Y no se trata solo de eso: todo el sistema material de la producción de entendimiento está dentro de una situación externa, espacio-temporal, caracterizada por necesidades fisiológicas que pueden a su vez dar origen a alteraciones psíquicas, con consecuencias en los planos moral, intelectual y metafísico. Pero lo que caracteriza al hombre y representa su superioridad sobre los seres conscientes es el equilibrio en la distribución de los órganos sensoriales. Ninguno de ellos es superior a los demás y esto permite que el cerebro, auténtico órgano de la razón, se erija como juez sobre la mezcla sensible y sea más fuerte que cualquier órgano sensorial. En Refutación de Helvétius, escribe:

¿Por qué es el hombre perfectible y no lo es el animal? El animal no lo es porque su razón, si es que posee una, está dominada por un sentido déspota que la subyuga. Toda el alma del perro reside en la punta de su nariz, y él en todo momento olisquea. Toda el alma del águila reside en su ojo, y en todo momento acecha. Toda el alma del topo está en el oído, y él no deja de escuchar. Pero no ocurre lo mismo con el hombre. En sus sentidos se da tal armonía que ninguno predomina sobre los demás para aportarle la ley a su intelecto. Al contrario, es su intelecto, el órgano de su razonamiento, el que es más fuerte. Es un juez que no es ni corrupto ni está sometido a ninguno de sus testigos. Conserva toda su autoridad y la utiliza para perfeccionarse. Asocia todos los tipos de ideas y de sensaciones porque no siente nada profundamente.

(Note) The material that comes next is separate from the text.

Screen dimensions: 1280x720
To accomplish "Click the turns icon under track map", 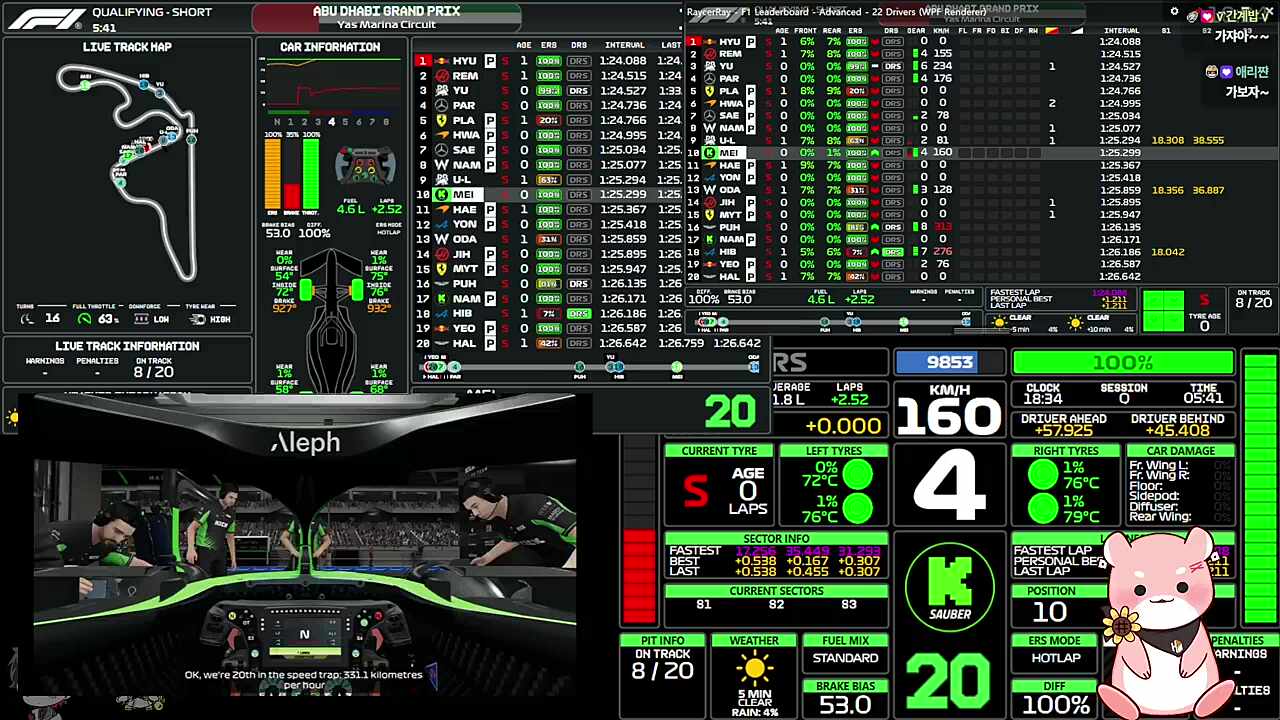I will click(27, 319).
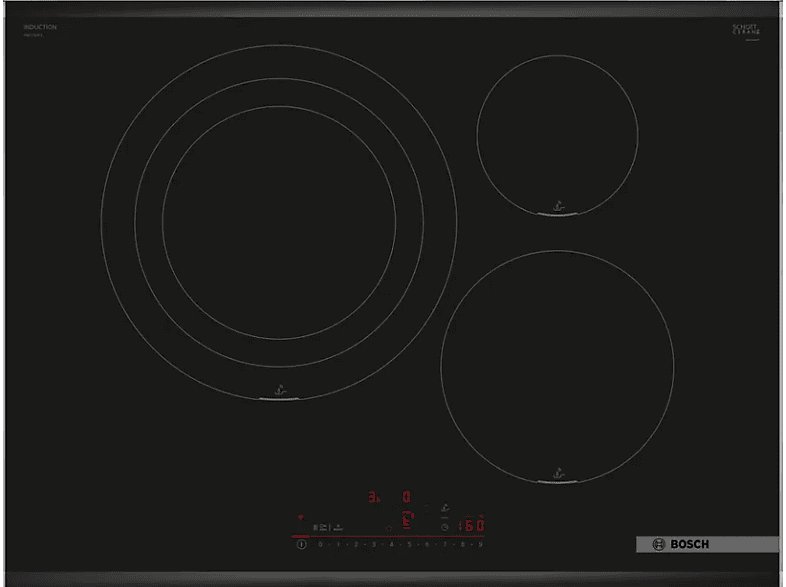Tap the red wifi indicator above power
The height and width of the screenshot is (587, 786).
click(300, 518)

De este modo, en la teoría del entendimiento diderotiano, el cerebro desempeña un papel fundamental, si bien no exclusivo. Además de la importancia concedida a los nervios y a los órganos sensoriales, el diafragma también se tiene en cuenta como sede de las emociones. Sin embargo, sigue siendo cierto que el sensualismo de Diderot no llega nunca a someter el cerebro a ninguna otra cosa, ni siquiera a los órganos sensoriales. Al contrario, es el cerebro el que predomina en todo el sistema y garantiza así la salud psíquica del hombre, además de la continuidad de su vida consciente. El sensualismo se une pues al racionalismo materialista (puesto que sentir y juzgar no son el mismo acto) y no olvida la evolución filogenética del cerebro, según la cual este está influenciado no solo por las adquisiciones culturales (es decir, por la evolución individual), sino también por la herencia genética (evolución de la especie).

Tal vez pueda parecer que este análisis de Diderot esté más relacionado con la fisiología médica que con la filosofía, pero el claro valor de dicha concepción reside en haber tenido muy en cuenta los descubrimientos anatomofisiológicos de la medicina de su tiempo y el haber hecho que interactúen con las posturas mecanicistas, vitalistas y espiritualistas de la época, llegando a una síntesis original que influirá también en su visión filosófica, en especial en cuanto al campo de la moral, y que tendrá respuesta en los hallazgos del siglo posterior en el campo biológico, médico, anatómico, neurológico, cognitivo y psicológico.

La mayor aportación de Diderot es la de haber leído el hombre como una unidad psicofísica, superando las dificultades de un dualismo que ya generaba más problemas de los que podía resolver. Sin embargo, no debemos cometer el error de considerar definitiva su doctrina. El mismo Diderot probablemente la habría reconsiderado tras los descubrimientos anatomofisiológicos de las décadas y siglos que le siguieron.